Several studies have documented the impact of the COVID-19 pandemic on insomnia, social jetlag, dream content, and symptoms of anxiety, and depression, with a meta-analysis confirming its large impact on sleep alterations and impaired sleep quality [[6], [7], [8], [9]]. In contrast, only a few studies have focused on the direct and indirect consequences of the COVID-19 pandemic on daytime functioning related to sleep problems [4,9]. This is surprising since sleep disturbance, fatigue, and hypersomnolence are increasingly recognized as public health concerns [[10], [11], [12]].

Hypersomnolence refers to a difficulty staying awake during the daytime, i.e. excessive daytime sleepiness (EDS) and/or increased need for sleep associated with daytime impairment [11,13]. Sleep duration exceeding 9 h per night in adults is generally considered as long sleep. Excessive quantity of sleep (EQS) as ≥ 9 h night sleep is associated with problems with impaired vigilance or daytime functioning [14]. Excessive need for sleep indicates as a total sleep duration of at least 10 h per 24 h period and at least 9 h nocturnal sleep with impaired vigilance [13].

The clinical presentation of hypersomnolence may vary greatly from one subject to another as well as for the same subject with time, in terms of frequency, severity, cause, and consequence [11]. Separating the frequency from the intensity of EDS can be challenging; however several questionnaires have assessed these different markers of the severity of hypersomnolence in the general population [15,16]. The reported prevalence of EDS is wide-ranging, from 2.5% to 33% in the general population [11], with a worsening in 16% of cases in the context of the COVID-19 pandemic [4]. Risk factors and causes of such an increase remain unclear. EDS may be the consequence of behavioural issues leading to insufficient or disrupted sleep, sleep and circadian disorders, other medical or psychiatric disorders/diseases, or side effects of medications. Additionally, EDS can be comorbid with long sleep and also with taking several long naps during daytime [11]. EQS is also frequent in the general population, with a reported prevalence of 8.4% and 1.6% when associated with distress or impairment in daytime functioning [14]. EQS is frequently associated with poor health status, including depression, diabetes, hypertension, obstructive sleep apnea, obesity, inflammation, and sometime also direct damage to wake-promoting neural networks [17]. Hypersomnolence may also be associated with daytime fatigue defined as an overwhelming sense of tiredness, lack of energy, and a feeling of exhaustion, associated with impaired physical and/or cognitive functioning [14]. The different components of hypersomnolence and their relationships with fatigue remain underexplored in the context of the COVID-19 pandemic.

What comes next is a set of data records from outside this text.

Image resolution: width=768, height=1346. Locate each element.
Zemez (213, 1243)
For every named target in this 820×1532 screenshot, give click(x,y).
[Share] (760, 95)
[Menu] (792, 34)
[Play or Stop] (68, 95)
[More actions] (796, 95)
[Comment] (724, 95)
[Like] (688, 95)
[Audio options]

The International COVID-19 Sleep Study (ICOSS) was designed to evaluate direct and indirect effects of the first wave of the COVID-19 pandemic on different aspects of sleep and circadian rhythms in adults in several countries across four continents. The main results showed increased sleep problems, fatigue, and EDS during the first phase of the COVID-19 pandemic [4,16]. The aim of this study was to assess the prevalence, the changes, and the factors associated with the frequency and intensity of EDS, EQS, and fatigue before and during the COVID-19 pandemic across different countries.

2. Methods

2.1. Study design

Altogether 15 countries/areas took part in the first ICOSS study with a cross-sectional survey collecting data online in each country in their native language between May and August 2020. The methods of the first ICOSS and the development of the questionnaire have been described elsewhere [4,16,18]. Briefly, the first ICOSS questionnaire comprised 106 items (50 questions) on sociodemographic variables, sleep patterns, sleep disorders, psychological symptoms and quality of life [16]. The survey was completed anonymously on a web survey platform on a University website or in the public domain. Information relating to the questionnaire was distributed via local and social media, departmental newsletters, and websites of different sleep societies. The study protocol was in accordance with the ethical standards of the institutional and/or national research committee and with the 1964 Helsinki declaration and its later amendments or comparable ethical standards. The anonymous online survey made re-identification of the respondents impossible. Subjects gave their implied consent by agreeing to participate in the survey.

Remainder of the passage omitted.